TASK INPUTS =
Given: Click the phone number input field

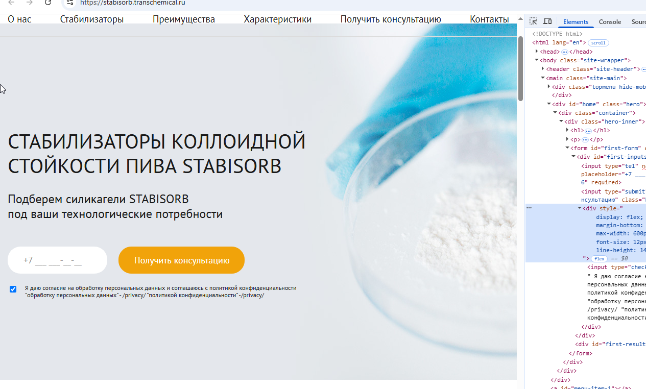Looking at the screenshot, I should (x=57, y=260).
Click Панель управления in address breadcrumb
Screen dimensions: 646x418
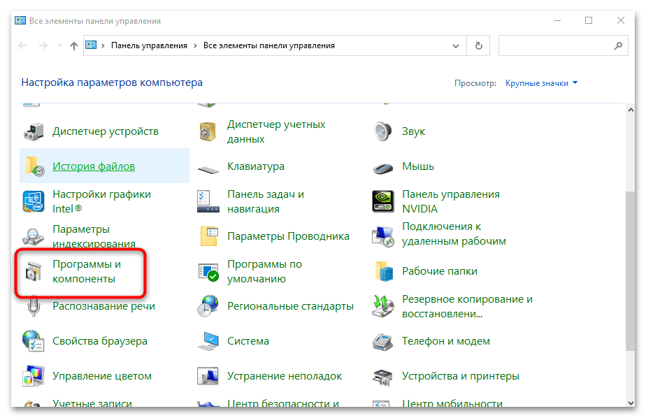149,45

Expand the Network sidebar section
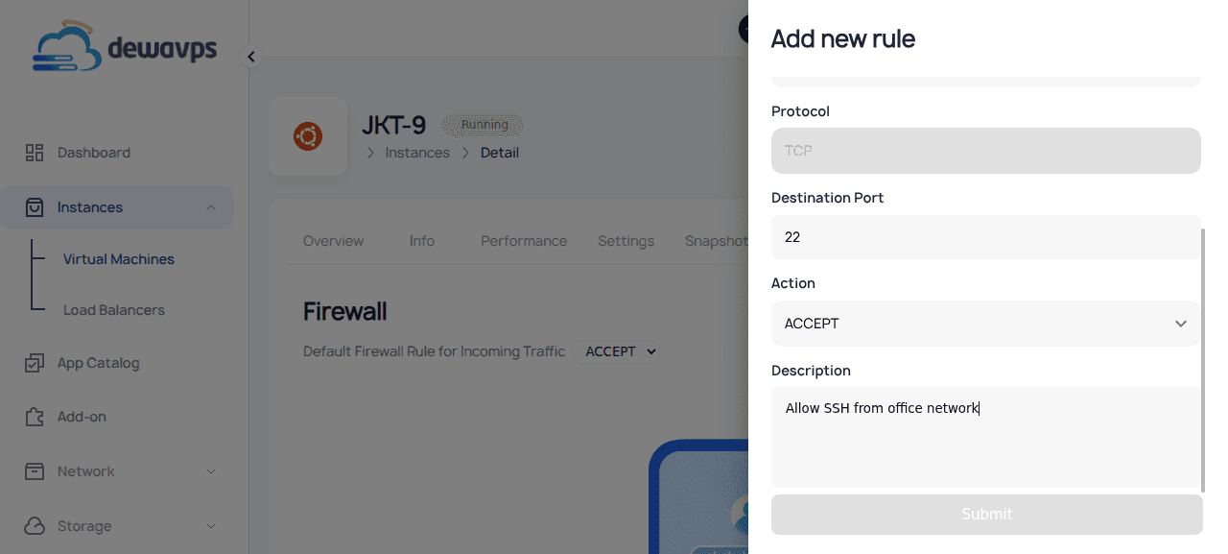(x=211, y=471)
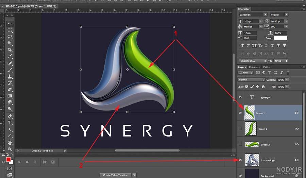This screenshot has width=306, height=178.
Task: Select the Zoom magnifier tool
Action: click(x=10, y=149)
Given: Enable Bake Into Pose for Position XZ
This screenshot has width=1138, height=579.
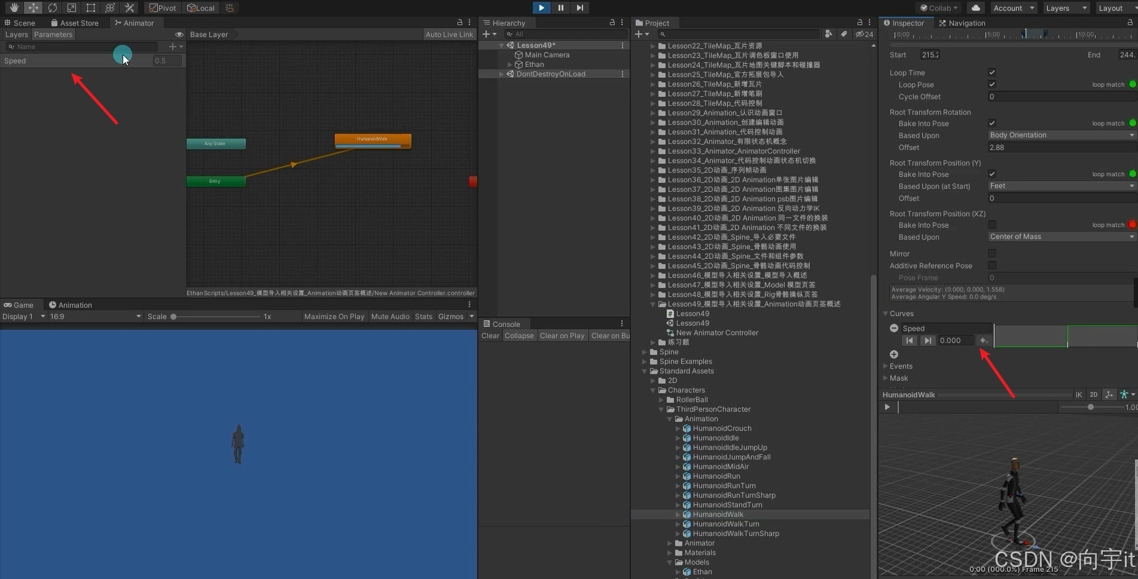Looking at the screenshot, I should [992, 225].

WHAT IS EXPECTED = Write out all of the data above exactly, without any of its pictures.

SOLUTION =
Given: Click the phone number input field

Looking at the screenshot, I should (x=57, y=260).
Click Панель управления in address breadcrumb
Screen dimensions: 646x418
149,45

Expand the Network sidebar section
(x=211, y=471)
This screenshot has width=306, height=178.
Task: Select the Zoom magnifier tool
Action: click(x=10, y=149)
Given: Enable Bake Into Pose for Position XZ
This screenshot has width=1138, height=579.
Looking at the screenshot, I should [992, 225].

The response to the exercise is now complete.